> **TO DO**: All of the data must be written out verbatim, with pictures excluded.

> **TASK MATERIAL**:
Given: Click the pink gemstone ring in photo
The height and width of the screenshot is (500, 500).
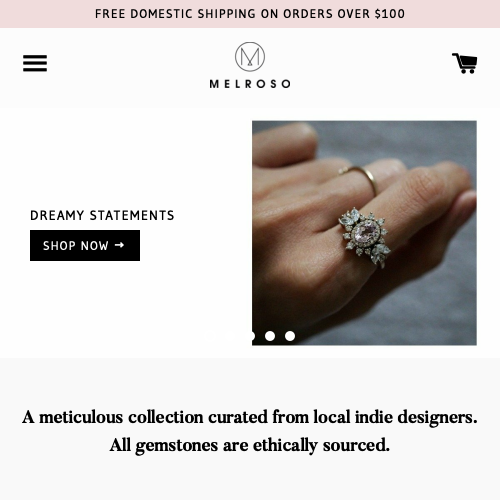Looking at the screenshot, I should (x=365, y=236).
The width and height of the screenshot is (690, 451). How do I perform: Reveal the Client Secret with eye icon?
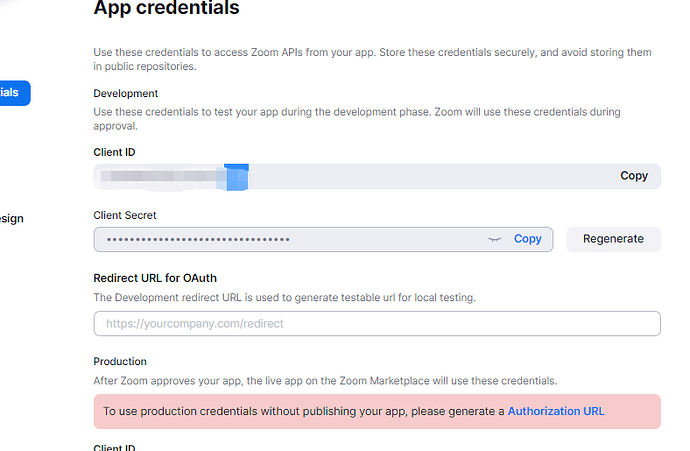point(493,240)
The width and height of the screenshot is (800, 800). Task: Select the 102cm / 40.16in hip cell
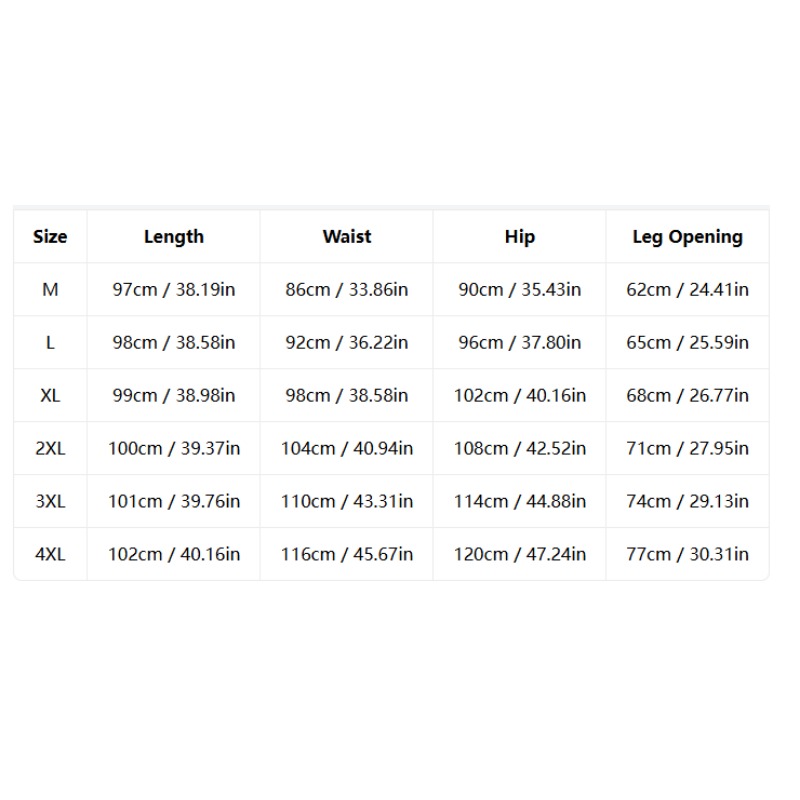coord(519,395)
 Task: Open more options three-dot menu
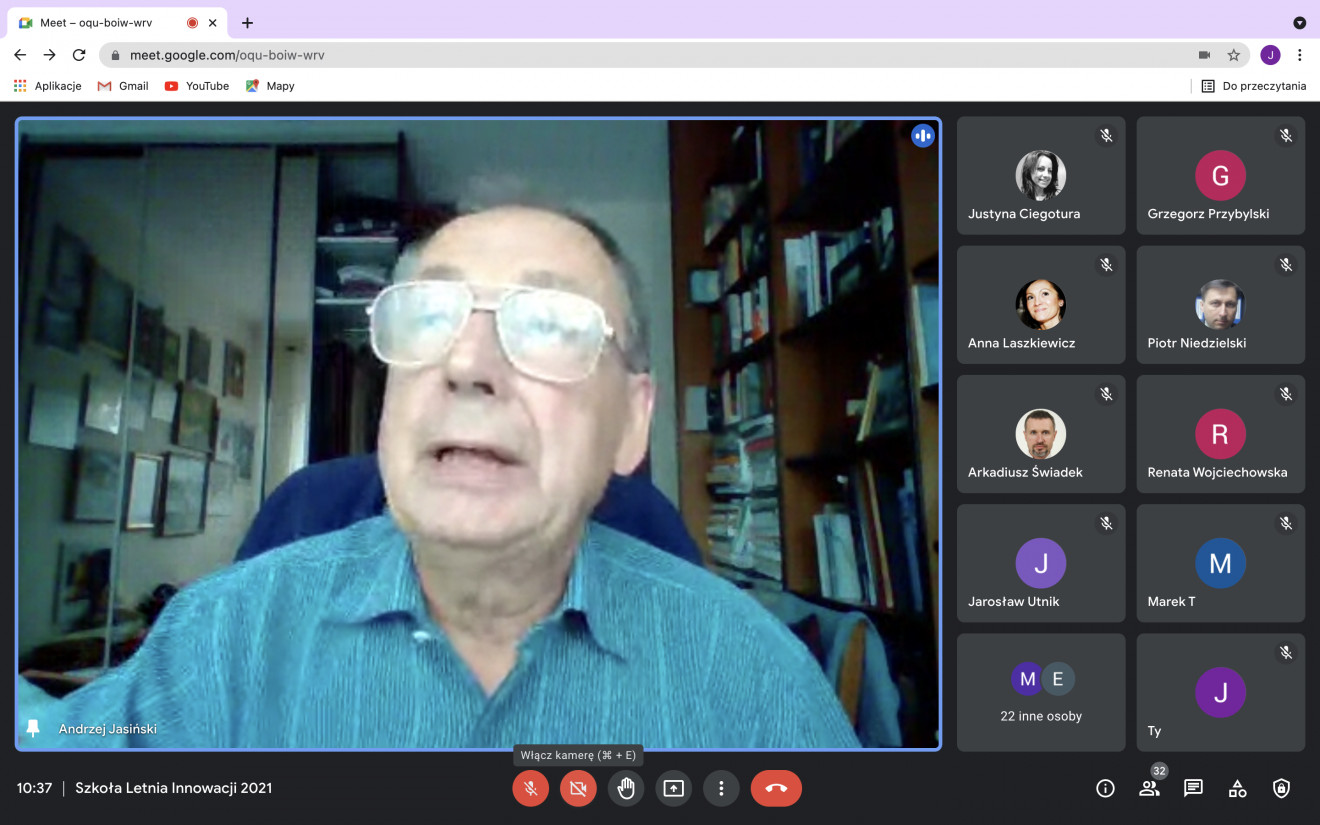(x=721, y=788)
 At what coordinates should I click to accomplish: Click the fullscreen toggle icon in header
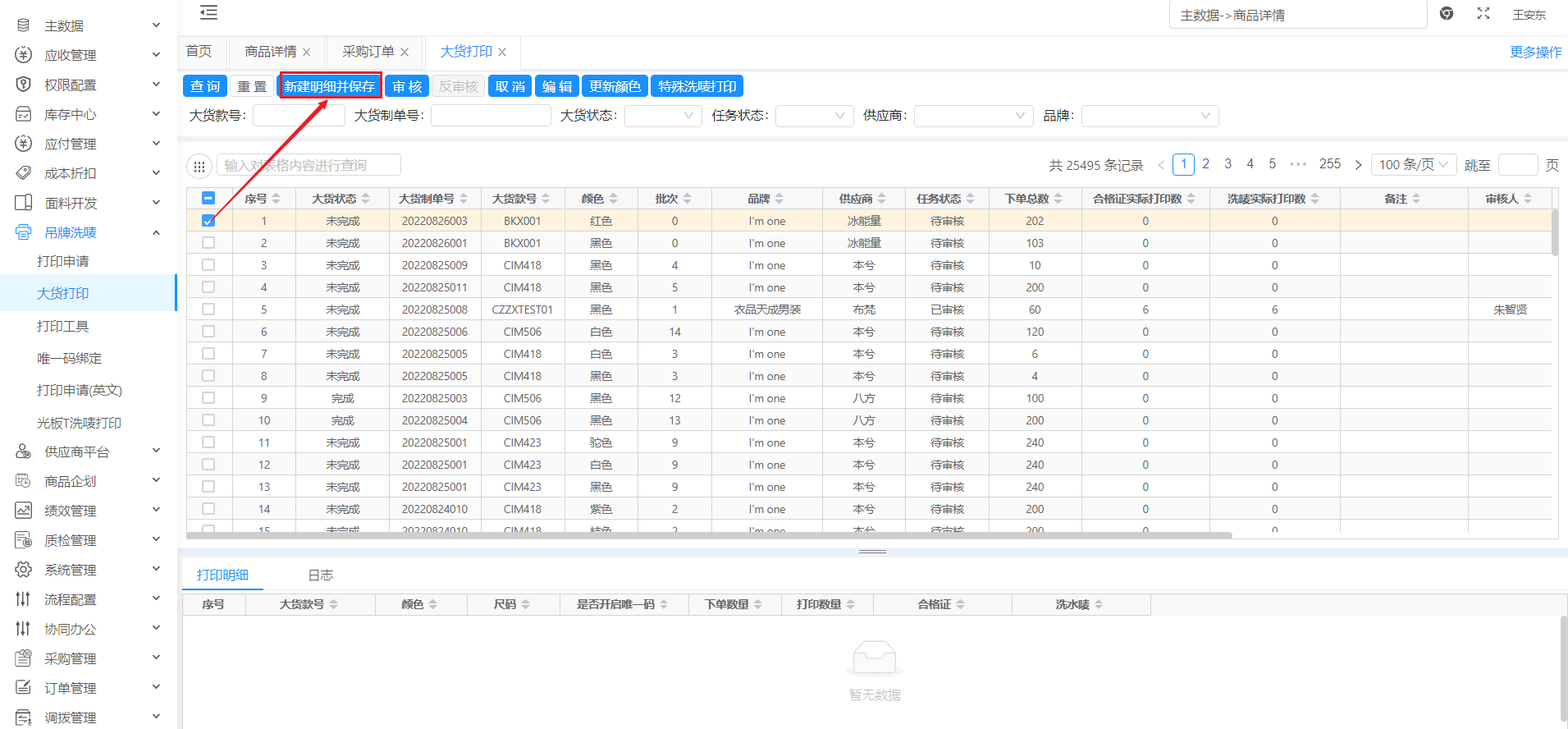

> **WRITTEN ANSWER**:
Given: Click the pink gemstone ring in photo
The height and width of the screenshot is (500, 500).
Looking at the screenshot, I should (x=365, y=236).
The width and height of the screenshot is (690, 451). How do I perform: Reveal the Client Secret with eye icon?
point(493,240)
The width and height of the screenshot is (800, 800). Task: Select the 102cm / 40.16in hip cell
coord(519,395)
 Task: Open more options three-dot menu
(x=721, y=788)
 At what coordinates should I click to accomplish: Click the fullscreen toggle icon in header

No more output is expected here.